Anyway, Rach came to the rescue with her Carrot and Coconut Soup w/Shrimp. My formative years did not involve curry and coriander in my food. The seasonings in our house were fairly basic: seasoning salt, black pepper, and garlic powder. If Momma was feeling extra fancy, she might pull out the garlic salt. Once Momma was deep in her culinary arts program, she started to introduce more flavors into the mix. Curry and coriander were a few of the first ones she started to use. Those flavors work so well together—I added another to the mix (see the #ROGUElyfe section). This soup is so good, and one bowl is more than enough to have you feeling warm and full.
Money Matters
The soup was super cheap to make, but shrimp made it a little costly. In total, I paid about $13 because I had the spices and onions already. So that is $3.25/serving. If you need to get everything, this meal can come closer to $25/ $6.25 per serving. It took me a while for prep and blending the soup. So about 1.25 hrs from start to finish.
#ROGUElyfe
- I added ginger to the soup because it works so well with the other flavors in the recipes.

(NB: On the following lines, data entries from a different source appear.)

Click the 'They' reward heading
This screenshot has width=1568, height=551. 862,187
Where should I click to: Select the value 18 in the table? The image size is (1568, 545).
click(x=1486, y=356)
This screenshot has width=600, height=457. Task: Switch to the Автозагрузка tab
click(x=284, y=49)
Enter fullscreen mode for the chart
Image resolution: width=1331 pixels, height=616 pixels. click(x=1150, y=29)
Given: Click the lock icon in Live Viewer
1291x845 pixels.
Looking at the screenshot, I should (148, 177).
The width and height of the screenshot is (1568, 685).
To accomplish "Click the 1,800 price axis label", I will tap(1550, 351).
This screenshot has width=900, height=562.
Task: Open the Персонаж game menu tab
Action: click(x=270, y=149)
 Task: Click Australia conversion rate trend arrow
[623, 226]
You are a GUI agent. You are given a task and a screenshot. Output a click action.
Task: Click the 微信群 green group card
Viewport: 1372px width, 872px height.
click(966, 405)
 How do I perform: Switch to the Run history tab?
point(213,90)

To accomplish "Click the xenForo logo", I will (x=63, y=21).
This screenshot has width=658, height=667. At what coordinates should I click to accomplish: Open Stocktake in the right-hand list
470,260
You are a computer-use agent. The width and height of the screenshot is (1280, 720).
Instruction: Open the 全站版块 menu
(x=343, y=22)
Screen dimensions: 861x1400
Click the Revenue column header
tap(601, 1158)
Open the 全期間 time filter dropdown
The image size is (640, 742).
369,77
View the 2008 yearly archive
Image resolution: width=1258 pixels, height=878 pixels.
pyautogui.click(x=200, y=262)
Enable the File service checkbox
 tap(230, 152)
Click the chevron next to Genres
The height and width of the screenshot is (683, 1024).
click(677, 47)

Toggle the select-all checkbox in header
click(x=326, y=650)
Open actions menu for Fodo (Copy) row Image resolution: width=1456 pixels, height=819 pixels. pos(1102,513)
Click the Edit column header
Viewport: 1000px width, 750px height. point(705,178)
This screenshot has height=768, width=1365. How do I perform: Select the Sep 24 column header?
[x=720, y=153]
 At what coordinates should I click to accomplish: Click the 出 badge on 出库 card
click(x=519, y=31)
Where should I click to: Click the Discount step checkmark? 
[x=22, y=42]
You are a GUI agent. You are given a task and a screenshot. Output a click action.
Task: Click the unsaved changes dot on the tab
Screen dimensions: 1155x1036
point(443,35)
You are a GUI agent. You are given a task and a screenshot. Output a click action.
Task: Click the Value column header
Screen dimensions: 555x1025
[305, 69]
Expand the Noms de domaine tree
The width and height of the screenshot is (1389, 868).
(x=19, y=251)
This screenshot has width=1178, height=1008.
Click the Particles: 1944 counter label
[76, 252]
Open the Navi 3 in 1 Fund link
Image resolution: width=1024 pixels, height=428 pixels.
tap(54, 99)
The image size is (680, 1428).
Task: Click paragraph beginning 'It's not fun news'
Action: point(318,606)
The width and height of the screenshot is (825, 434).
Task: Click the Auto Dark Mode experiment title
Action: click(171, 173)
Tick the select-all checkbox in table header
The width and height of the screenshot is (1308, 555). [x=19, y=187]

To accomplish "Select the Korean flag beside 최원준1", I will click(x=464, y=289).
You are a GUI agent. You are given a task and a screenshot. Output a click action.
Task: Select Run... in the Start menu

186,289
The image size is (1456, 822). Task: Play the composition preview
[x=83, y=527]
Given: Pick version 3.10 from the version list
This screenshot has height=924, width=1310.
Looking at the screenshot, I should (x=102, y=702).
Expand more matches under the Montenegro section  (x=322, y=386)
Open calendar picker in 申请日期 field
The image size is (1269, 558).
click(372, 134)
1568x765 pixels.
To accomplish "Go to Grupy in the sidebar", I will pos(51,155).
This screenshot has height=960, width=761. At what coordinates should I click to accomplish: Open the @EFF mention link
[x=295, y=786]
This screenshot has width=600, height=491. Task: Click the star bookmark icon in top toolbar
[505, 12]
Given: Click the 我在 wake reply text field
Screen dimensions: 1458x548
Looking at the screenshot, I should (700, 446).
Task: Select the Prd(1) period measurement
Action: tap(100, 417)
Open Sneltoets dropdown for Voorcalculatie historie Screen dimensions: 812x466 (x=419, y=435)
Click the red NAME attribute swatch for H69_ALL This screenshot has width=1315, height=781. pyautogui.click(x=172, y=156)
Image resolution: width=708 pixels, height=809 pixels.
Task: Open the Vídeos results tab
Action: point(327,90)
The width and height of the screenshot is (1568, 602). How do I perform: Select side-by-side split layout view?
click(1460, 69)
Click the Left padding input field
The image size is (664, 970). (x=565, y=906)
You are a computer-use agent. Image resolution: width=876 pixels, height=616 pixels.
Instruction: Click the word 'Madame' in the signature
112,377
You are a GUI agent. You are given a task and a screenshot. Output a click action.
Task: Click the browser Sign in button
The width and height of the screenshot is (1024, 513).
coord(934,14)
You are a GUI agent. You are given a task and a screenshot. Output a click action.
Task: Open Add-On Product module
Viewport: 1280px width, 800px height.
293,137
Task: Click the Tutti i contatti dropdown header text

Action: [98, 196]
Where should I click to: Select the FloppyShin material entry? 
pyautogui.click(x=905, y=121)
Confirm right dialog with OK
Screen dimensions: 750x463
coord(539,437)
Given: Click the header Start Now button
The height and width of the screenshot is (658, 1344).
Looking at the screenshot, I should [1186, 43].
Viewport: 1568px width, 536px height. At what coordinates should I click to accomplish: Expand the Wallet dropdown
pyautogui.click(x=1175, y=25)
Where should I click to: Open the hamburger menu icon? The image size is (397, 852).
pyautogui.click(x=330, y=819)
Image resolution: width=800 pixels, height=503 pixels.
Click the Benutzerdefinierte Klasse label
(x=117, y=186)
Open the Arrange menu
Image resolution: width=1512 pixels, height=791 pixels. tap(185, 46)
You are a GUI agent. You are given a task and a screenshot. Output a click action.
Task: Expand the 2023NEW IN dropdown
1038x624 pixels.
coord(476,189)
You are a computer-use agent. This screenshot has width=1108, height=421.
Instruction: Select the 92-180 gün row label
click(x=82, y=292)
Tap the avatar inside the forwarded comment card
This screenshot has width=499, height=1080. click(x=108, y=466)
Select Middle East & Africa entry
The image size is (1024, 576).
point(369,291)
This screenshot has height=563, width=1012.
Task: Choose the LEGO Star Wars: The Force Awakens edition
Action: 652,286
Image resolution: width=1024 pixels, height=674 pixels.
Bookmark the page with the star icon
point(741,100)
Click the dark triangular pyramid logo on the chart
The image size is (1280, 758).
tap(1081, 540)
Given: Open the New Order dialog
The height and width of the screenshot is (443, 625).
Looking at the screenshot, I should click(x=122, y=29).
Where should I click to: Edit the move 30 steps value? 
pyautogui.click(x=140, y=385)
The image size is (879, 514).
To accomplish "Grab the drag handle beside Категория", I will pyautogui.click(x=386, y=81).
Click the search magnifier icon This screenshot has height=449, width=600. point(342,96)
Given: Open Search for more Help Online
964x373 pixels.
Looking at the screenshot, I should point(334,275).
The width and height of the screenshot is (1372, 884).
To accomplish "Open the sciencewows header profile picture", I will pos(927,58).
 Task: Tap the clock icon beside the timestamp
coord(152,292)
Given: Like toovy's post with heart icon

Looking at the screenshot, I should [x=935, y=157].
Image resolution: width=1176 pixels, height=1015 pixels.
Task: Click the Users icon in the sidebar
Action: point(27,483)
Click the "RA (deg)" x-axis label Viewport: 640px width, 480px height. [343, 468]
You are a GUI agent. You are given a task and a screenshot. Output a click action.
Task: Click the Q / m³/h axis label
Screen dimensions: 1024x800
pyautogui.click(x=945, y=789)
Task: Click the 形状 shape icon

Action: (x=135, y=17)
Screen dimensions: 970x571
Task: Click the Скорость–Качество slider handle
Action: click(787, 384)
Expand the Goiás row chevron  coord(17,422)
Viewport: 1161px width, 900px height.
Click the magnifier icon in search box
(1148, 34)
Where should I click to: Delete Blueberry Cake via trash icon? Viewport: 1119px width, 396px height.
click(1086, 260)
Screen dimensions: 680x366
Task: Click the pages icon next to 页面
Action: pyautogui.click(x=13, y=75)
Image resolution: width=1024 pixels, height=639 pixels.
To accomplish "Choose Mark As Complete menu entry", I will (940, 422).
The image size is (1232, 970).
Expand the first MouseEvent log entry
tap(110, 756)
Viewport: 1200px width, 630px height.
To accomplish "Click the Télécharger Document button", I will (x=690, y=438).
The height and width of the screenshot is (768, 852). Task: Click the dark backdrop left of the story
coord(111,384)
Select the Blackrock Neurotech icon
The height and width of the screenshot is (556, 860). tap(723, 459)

- I used celery to make the soup a little heartier—it doesn’t change the color though.
- I used frozen shrimp because they’re cheaper. The first time I made it, I did use fresh jumbo shrimp. You can kinda tell the difference, but do you—it’s good either way!
- I would suggest adding a little more spice to the actual soup. I doubled up on the amount of spices I used for the shrimp. Go wild!
My Take
4 tablespoons olive oil
1 large white onion, chopped
3 celery stalks
1 ¾ pounds carrots, peeled and chopped
1 tablespoon ground coriander
1 tablespoon ground ginger
4 cups vegetable stock
½ pound shrimp, peeled and deveined
1 teaspoon curry powder
1 teaspoon cayenne
½ cup canned coconut milk
1 tablespoon chopped fresh chives
Directions
In a large pot, heat 2 tbsp. olive oil over medium. Add the onion, garlic, and celery; cook, stirring often, until softened, about 5 minutes. Add the carrots, ginger, and coriander; season with salt and pepper. Cook, stirring often, until the carrots begin to soften, about 5 minutes. Stir in the stock; bring to a boil. Reduce the heat to medium; cover and cook until the carrots are tender, about 20 minutes.
In a skillet, heat the remaining 2 tbsp. oil over medium-high. Add the shrimp, curry powder and cayenne. Cook, turning once, until the shrimp are opaque in the center, about 3 minutes; season.
In a blender, working in batches if necessary, puree soup with 1/4 cup coconut milk; season. Divide among bowls; drizzle with remaining coconut milk. Top with shrimp and chives.